Despite the fact that Apple’s OS X is Unix-based, they never released a Unix version and the fine folks working on Wine haven’t managed to make iTunes fully functional. The alternative was purchasing several hundred dollars of software (VMWare and a legitimate aftermarket Windows license) plus an Airport Express to pipe music to the stereo in the other room.
Enter Dell, who in addition to an admirably affordable recycling program, has driven the cost of new computers down to the $400 mark. Their volume allows them prices that are difficult to beat building your own comptuer, particularly when it comes to software. Windows pricing for computer makers if far below retail and a closely guarded secret. Given that, it made sense to add a second computer as a jukebox.
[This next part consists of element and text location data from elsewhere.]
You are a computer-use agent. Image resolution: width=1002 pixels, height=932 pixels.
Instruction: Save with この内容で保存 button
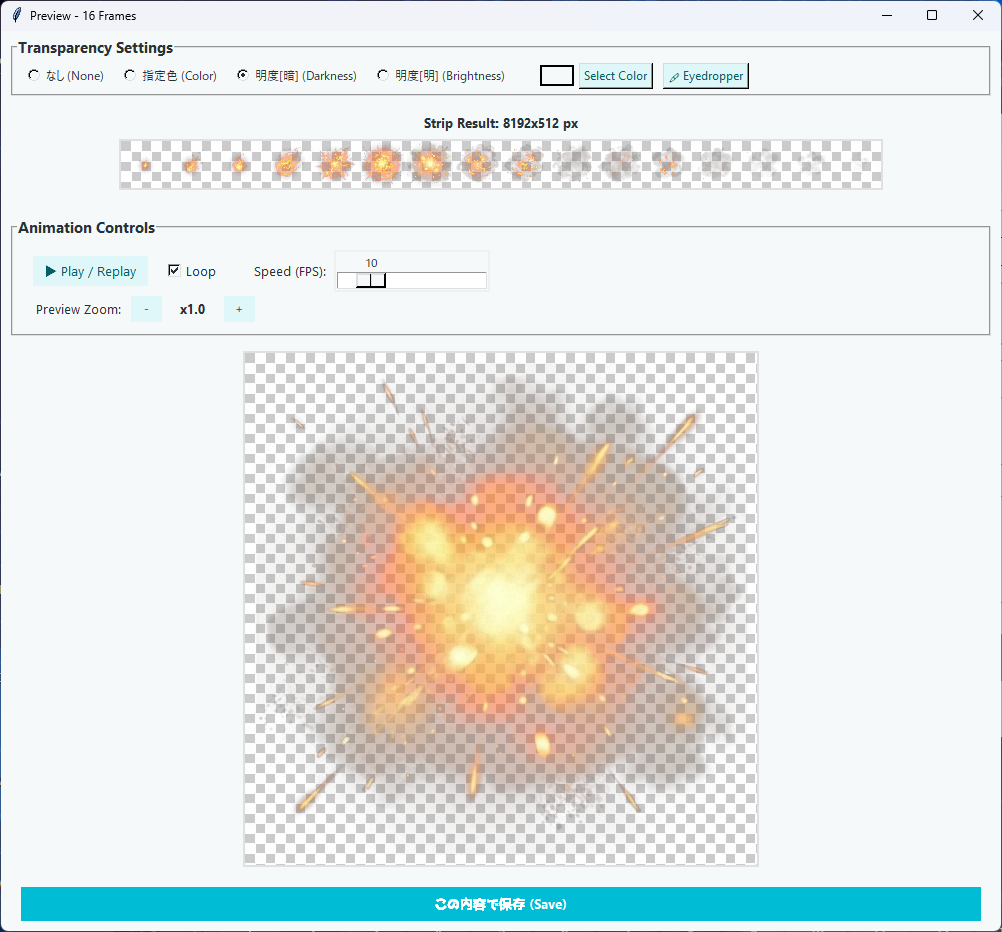click(499, 903)
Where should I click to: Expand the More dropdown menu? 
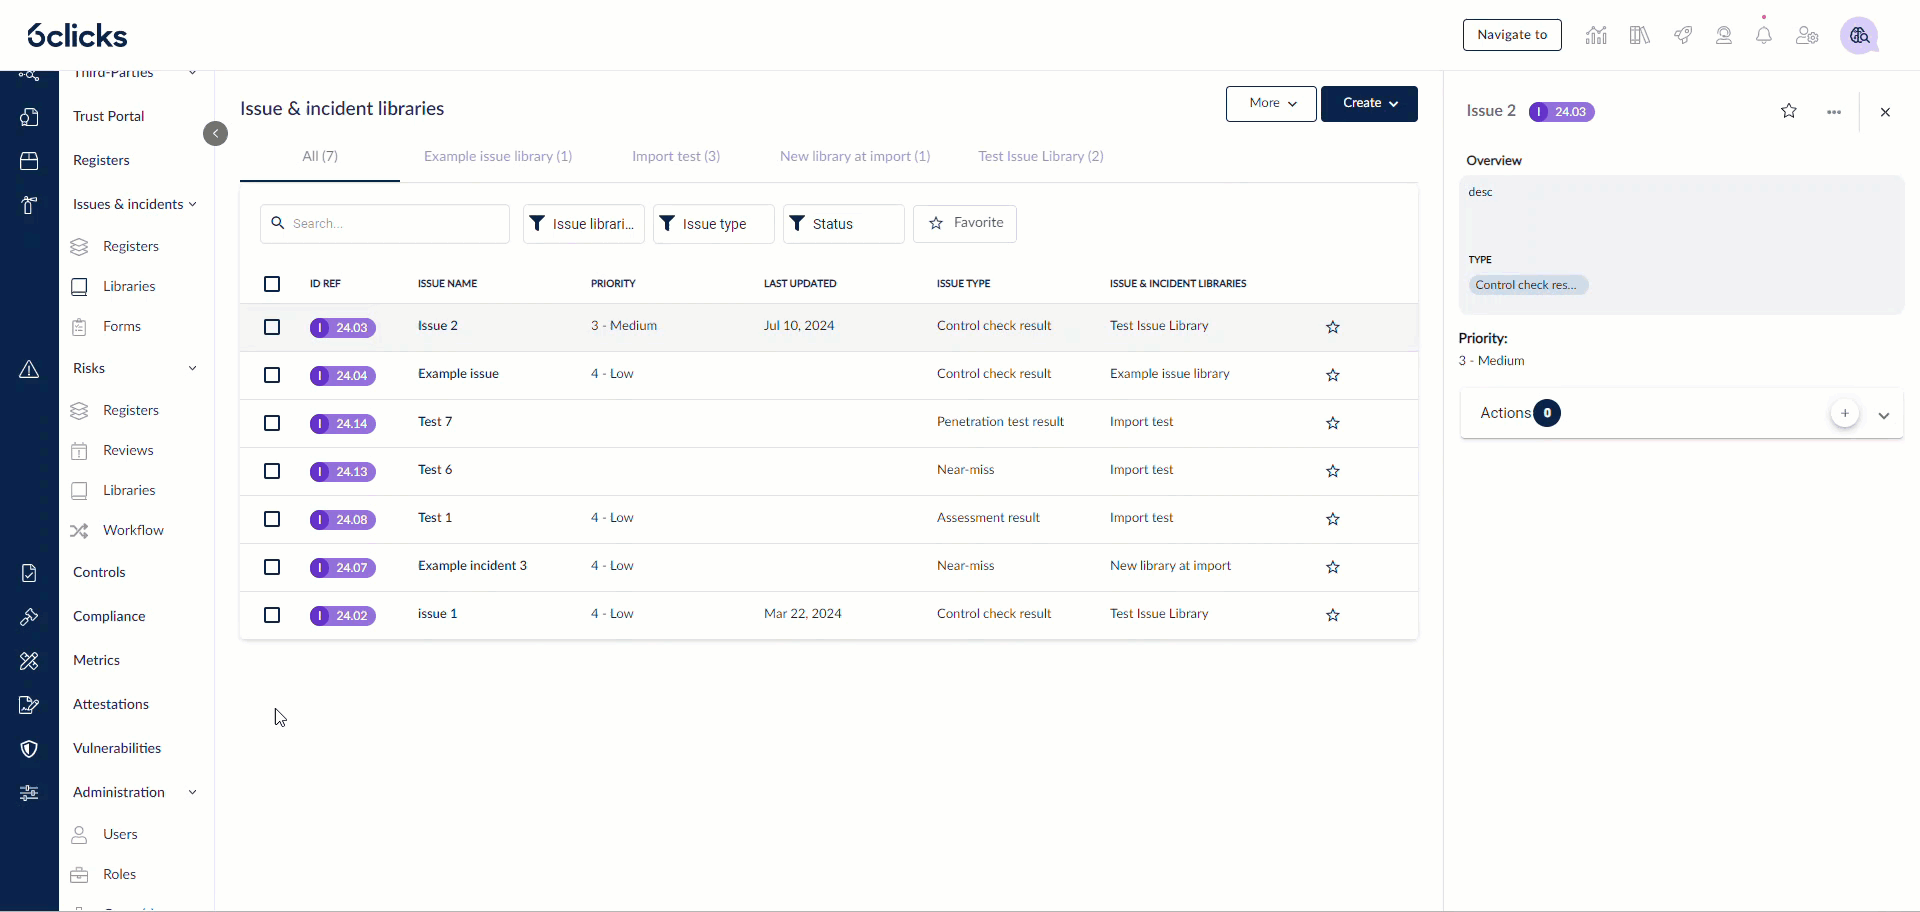click(1271, 104)
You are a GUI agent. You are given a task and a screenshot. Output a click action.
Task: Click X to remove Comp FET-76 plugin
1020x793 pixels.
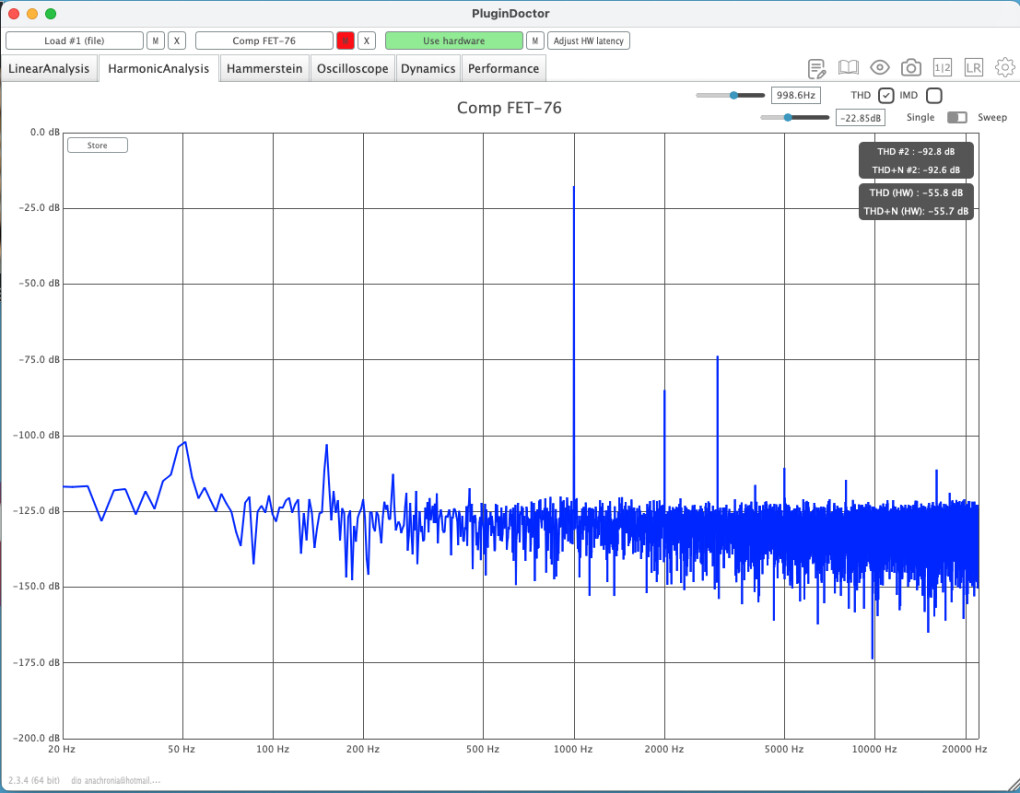coord(367,41)
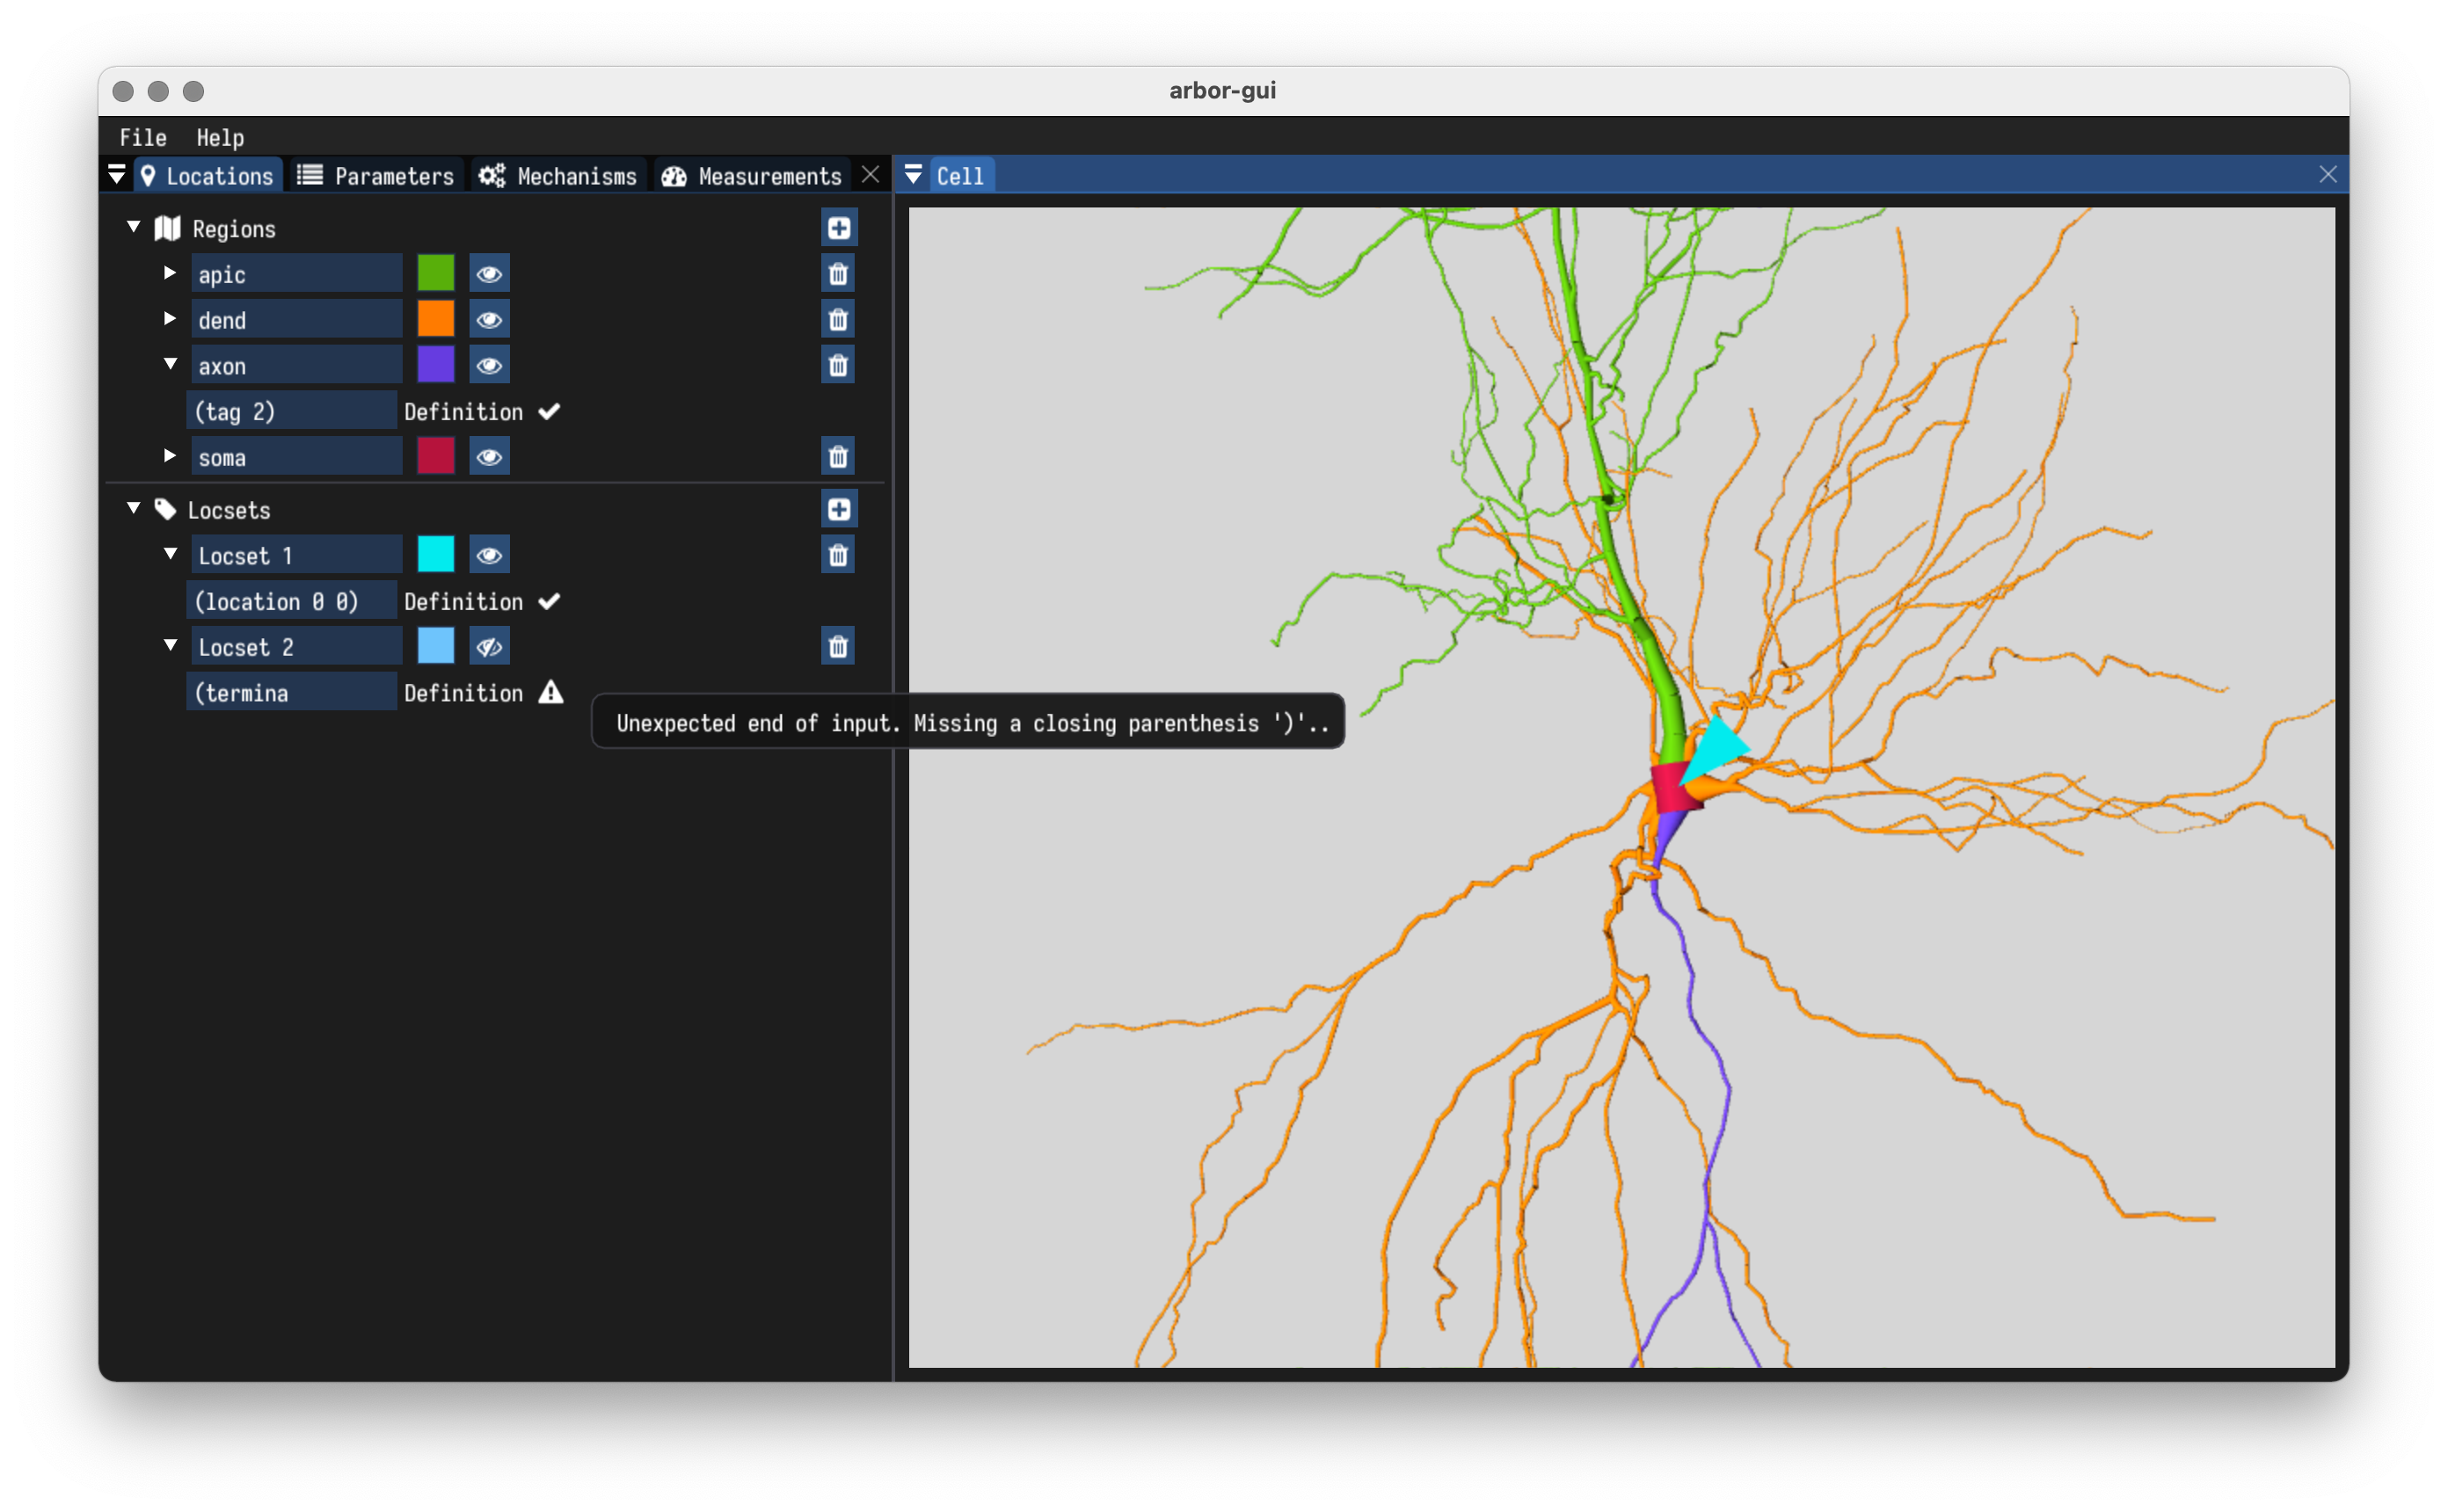This screenshot has width=2448, height=1512.
Task: Show Locset 2 using crossed-eye toggle
Action: [489, 646]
My latest aquisition was driven my the current trend in personal computers: the rising popularity and falling cost of laptops. With computers taking a greater role in our lives, who wants to be chained to a particular room or corner of the house? Dell, again, leads in the price wars, but Apple has won a good bit of niche mindshare in offering sexier machines with more robust and inuitive software. They’ve also managed to put a first-class graphical interface on top of a rock-solid Unix base, and put it all on a laptop. That checked off enough of my shopping list to get a MacBook.
And there you have the specific and broad history of how the market has driven the purchase of three computers. The big factors were market segregation, which is often artificial, and cost. Meeting diverse computing needs spreads you across multiple operating systems, and the hardware industry has driven down costs enough that you can do so with separate computers for each.